Stored data
-- -- --
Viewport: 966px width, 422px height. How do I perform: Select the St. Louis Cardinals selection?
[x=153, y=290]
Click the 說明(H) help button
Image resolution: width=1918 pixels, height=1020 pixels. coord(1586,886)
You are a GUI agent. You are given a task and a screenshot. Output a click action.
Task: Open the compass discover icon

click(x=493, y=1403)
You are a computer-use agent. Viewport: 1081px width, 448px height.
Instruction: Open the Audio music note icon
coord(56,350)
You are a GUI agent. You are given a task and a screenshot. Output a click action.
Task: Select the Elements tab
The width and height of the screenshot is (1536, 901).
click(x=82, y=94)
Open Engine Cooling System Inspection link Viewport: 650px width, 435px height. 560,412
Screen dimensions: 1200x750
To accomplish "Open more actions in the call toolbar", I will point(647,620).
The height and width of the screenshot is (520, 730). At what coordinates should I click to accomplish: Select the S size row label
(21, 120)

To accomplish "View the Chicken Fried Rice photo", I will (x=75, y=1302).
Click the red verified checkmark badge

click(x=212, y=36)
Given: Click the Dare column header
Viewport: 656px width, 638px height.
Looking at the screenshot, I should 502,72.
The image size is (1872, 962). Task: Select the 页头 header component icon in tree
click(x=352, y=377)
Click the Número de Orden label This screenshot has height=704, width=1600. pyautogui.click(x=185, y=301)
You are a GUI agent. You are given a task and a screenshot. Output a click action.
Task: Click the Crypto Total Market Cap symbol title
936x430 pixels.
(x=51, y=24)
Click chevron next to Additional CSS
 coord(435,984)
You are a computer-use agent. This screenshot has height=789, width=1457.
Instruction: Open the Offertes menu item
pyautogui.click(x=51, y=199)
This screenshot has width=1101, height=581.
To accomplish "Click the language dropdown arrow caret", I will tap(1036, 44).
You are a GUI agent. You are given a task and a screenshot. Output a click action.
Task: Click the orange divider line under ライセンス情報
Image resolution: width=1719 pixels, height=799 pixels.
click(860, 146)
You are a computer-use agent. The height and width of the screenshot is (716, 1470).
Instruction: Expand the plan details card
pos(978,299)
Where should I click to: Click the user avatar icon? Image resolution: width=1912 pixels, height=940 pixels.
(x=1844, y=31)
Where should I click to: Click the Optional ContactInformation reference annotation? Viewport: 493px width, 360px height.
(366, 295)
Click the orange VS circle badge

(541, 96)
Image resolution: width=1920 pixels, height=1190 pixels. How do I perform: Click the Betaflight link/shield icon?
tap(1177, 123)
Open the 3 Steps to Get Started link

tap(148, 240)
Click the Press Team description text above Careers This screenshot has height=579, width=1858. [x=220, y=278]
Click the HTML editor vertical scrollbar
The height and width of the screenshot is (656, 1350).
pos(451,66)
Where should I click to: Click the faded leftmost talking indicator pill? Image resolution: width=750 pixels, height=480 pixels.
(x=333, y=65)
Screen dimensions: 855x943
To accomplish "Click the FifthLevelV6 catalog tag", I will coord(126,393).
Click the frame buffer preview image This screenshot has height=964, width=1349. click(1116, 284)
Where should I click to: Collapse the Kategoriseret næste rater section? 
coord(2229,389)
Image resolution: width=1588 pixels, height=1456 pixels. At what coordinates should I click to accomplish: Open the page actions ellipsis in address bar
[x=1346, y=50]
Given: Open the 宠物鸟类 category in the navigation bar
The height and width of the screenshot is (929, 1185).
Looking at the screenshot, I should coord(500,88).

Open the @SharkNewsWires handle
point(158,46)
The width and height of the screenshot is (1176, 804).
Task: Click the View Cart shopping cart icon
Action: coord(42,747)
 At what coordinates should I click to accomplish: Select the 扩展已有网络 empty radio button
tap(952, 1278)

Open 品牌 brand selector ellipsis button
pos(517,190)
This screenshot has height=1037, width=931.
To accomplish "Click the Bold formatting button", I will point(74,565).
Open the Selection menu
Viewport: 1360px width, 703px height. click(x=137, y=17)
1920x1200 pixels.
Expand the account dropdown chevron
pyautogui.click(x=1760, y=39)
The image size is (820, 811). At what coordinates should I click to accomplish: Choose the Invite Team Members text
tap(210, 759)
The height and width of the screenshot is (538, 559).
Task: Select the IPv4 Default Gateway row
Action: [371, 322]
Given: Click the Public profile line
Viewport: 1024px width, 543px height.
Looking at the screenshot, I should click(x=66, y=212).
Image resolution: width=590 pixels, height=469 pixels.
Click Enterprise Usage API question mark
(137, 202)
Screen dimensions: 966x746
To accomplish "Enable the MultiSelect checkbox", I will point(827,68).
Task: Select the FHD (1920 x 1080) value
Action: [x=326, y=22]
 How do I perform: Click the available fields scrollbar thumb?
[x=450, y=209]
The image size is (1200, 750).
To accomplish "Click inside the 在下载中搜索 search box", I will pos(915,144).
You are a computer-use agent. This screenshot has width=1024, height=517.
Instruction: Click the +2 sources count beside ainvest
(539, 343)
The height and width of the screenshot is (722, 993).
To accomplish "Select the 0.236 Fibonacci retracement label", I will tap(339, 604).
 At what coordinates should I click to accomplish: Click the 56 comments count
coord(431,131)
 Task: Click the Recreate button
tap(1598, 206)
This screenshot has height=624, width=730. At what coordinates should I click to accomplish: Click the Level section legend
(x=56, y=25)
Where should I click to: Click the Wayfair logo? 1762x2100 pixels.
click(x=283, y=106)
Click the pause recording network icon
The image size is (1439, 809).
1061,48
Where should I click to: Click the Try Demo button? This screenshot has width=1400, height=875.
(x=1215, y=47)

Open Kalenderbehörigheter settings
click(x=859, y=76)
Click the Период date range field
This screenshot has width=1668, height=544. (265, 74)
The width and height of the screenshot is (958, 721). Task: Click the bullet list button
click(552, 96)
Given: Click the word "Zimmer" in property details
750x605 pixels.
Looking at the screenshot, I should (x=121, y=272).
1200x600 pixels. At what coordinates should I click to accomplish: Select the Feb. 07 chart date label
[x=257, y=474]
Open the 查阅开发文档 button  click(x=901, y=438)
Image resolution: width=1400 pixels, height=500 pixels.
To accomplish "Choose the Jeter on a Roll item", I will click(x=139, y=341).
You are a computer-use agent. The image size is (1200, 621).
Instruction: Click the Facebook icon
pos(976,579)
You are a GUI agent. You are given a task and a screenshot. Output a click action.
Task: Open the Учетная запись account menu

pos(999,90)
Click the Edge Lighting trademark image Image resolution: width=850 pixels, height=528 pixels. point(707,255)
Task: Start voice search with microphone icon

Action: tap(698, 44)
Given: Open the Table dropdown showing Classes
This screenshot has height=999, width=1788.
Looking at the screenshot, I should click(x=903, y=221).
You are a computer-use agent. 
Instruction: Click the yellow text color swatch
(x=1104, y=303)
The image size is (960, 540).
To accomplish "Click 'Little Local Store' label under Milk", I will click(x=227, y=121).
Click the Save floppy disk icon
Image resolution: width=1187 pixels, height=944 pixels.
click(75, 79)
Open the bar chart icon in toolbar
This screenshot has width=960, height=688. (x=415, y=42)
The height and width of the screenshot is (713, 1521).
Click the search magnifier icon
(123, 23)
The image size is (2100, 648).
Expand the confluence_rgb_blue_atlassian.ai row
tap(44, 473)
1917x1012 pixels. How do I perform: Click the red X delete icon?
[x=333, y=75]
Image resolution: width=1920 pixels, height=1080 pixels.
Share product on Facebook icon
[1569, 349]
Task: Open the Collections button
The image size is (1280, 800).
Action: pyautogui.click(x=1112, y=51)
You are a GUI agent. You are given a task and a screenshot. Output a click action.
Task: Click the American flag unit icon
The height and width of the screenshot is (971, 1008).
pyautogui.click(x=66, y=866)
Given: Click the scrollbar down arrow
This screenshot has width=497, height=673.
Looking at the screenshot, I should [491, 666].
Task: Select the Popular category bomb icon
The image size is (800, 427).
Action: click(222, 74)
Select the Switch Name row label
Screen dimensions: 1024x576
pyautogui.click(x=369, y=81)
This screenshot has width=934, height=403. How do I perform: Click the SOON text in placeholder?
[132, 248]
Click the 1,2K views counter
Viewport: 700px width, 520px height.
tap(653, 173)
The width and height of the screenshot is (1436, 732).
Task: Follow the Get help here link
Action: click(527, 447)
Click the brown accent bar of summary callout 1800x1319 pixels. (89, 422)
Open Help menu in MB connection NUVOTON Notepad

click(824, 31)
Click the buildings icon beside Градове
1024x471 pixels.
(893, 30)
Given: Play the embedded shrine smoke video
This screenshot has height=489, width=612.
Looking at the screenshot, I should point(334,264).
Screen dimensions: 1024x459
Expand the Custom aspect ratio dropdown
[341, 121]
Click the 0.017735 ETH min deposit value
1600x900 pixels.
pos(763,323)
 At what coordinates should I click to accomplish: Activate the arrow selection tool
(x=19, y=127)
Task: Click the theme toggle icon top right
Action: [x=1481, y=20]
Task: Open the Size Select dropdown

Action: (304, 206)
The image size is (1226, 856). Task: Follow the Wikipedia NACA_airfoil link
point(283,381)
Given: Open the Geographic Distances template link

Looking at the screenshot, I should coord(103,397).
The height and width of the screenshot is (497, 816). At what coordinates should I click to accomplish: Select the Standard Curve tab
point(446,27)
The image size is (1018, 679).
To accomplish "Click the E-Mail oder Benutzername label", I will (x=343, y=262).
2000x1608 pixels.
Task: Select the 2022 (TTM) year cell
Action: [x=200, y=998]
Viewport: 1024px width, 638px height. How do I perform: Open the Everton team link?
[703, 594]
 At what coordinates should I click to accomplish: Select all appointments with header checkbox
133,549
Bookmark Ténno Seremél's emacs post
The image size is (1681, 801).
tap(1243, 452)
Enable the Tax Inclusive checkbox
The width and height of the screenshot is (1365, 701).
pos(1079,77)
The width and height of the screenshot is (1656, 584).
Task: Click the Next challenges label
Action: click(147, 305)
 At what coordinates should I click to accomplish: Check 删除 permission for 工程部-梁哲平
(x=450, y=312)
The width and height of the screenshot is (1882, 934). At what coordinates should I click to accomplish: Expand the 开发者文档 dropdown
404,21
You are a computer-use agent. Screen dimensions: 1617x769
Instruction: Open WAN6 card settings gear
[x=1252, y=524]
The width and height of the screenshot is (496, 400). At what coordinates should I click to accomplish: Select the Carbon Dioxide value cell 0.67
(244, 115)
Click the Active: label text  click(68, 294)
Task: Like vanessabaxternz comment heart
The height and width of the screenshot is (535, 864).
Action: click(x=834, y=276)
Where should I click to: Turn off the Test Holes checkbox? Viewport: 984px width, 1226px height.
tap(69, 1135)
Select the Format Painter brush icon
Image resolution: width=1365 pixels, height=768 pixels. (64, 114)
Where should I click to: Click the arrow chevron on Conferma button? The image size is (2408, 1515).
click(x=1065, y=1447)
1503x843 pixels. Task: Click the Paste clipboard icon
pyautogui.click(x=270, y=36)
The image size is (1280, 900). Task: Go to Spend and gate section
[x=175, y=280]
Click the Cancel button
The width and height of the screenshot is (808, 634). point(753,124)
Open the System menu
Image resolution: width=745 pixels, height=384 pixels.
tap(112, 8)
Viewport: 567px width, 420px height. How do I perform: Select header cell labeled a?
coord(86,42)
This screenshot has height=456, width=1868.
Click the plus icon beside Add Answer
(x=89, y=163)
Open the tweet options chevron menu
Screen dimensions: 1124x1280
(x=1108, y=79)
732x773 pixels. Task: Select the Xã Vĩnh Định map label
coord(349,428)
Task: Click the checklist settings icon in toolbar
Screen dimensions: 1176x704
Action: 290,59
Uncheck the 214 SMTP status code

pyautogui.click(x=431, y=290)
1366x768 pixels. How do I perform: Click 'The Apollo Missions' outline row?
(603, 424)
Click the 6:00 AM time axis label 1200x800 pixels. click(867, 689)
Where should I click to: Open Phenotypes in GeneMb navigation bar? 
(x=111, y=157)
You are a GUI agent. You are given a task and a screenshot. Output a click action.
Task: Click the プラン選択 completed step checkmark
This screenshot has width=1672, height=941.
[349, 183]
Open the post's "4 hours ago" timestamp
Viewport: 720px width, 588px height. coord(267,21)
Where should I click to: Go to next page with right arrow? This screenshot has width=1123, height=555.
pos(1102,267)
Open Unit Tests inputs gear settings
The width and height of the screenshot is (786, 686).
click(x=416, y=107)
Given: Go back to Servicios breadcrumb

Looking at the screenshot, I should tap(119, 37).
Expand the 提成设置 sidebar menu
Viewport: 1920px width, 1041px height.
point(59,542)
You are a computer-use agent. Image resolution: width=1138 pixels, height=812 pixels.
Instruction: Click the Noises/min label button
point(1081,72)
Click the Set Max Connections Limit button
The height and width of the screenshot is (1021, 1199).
-- -- --
ACTION ITEM: Work through the entries above and report the number of lines that include "category", with nothing else.

EXPECTED OUTPUT: 2